To me, burnout is that feeling of constant depletion; perpetually trying to pour from an empty vessel. It’s so interesting that “soldier on” and “grin and bear it” are such common phrases when we talk about burnout, or feelings in general. However, unless we acknowledge and validate our feelings, we end up creating a pipeline for emotional bypass that can sometimes pass as resilience. What might look like resilience and “bouncing back,” can actually be suppressed and repressed emotions. That’s when burnout can get ugly.

 

These suppressed and repressed feelings (that have now piled up over years and years of “soldiering on”) can manifest themselves as back pain, sleeplessness, overeating, anxiety and even depression. We end up living in a world of pressure, overwhelm, stress and frustration and chalk it up to “well, it’s just the way it is.” But if we’re being honest with ourselves, we cannot be effective in our jobs if we come from a place of exhaustion, pressure, and overwhelm. So, here are 4 things you can do to move from emotional bypass to resilience, in the true sense of the word.

 

1 – Notice what is happening in your body. Thoughts happen in your mind, and feelings exist in the body. Our body talks to us all the time. The problem is that we are not always great listeners. What does your body feel like when it’s feeling stress and overwhelm? Do you notice an increase in your heart rate? Do you sweat? Is there tightness in your chest? Do you experience headaches? When you start to notice these things in your body, it is time to pause and pay attention.

 

2 – Feel your feelings. It is safe to feel your feelings and feelings are always better out than in. Unfortunately, this has become an incredibly undernourished part of our humanness for a number of reasons including a fear of being seen as weak or too emotional. In fact, humans are feeling beings that think, instead of the other way around. Honor your emotions and create space to feel and release them by giving yourself permission to cry, scream, or even punch a pillow. You can’t think through your feelings; you have to feel through them.

 

3 – Calm your nervous system. Now that the feelings have run their course, it is necessary to bring your nervous system back to a parasympathetic state of calm. One of the best strategies to do this is purposeful breathing. Try three rounds of a box breath (inhale for 4, hold for 4, exhale for 4, and hold for 4. Notice how you feel after the breathing exercise. Calm? More at ease? Relaxed? More focused? Your nervous system is much happier now.

 

4 – Make a new choice. Feelings are simply neurocircuitry and chemical processes that occur in your brain. Once the circuitry of that feeling has run its course (which takes about 90 seconds), you have the ability to choose a new thought to create a new feeling. As the neuroscientist Jill Bolte Taylor says, “Peace is only a thought away.” This means you need to spend some time figuring out how you actually want to feel.
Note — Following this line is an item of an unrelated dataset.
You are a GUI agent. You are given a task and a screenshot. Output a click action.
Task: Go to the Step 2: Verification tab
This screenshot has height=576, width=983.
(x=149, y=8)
What’s one action that aligns with that feeling? Do that.

 

While this work does not take away the stressors (external) of the situations in work and in your personal life, it does shine a light on your agency in how you get to experience your life. You do not have to fall victim to your external circumstances. Instead, you can decide how you want to feel, notice when your body is not in alignment with that feeling, feel through the current feeling, calm down your nervous system, and then make a different choice. This is how you move towards empowered thinking and resilience, which ultimately allows you to show up as your best self, both at work and at home.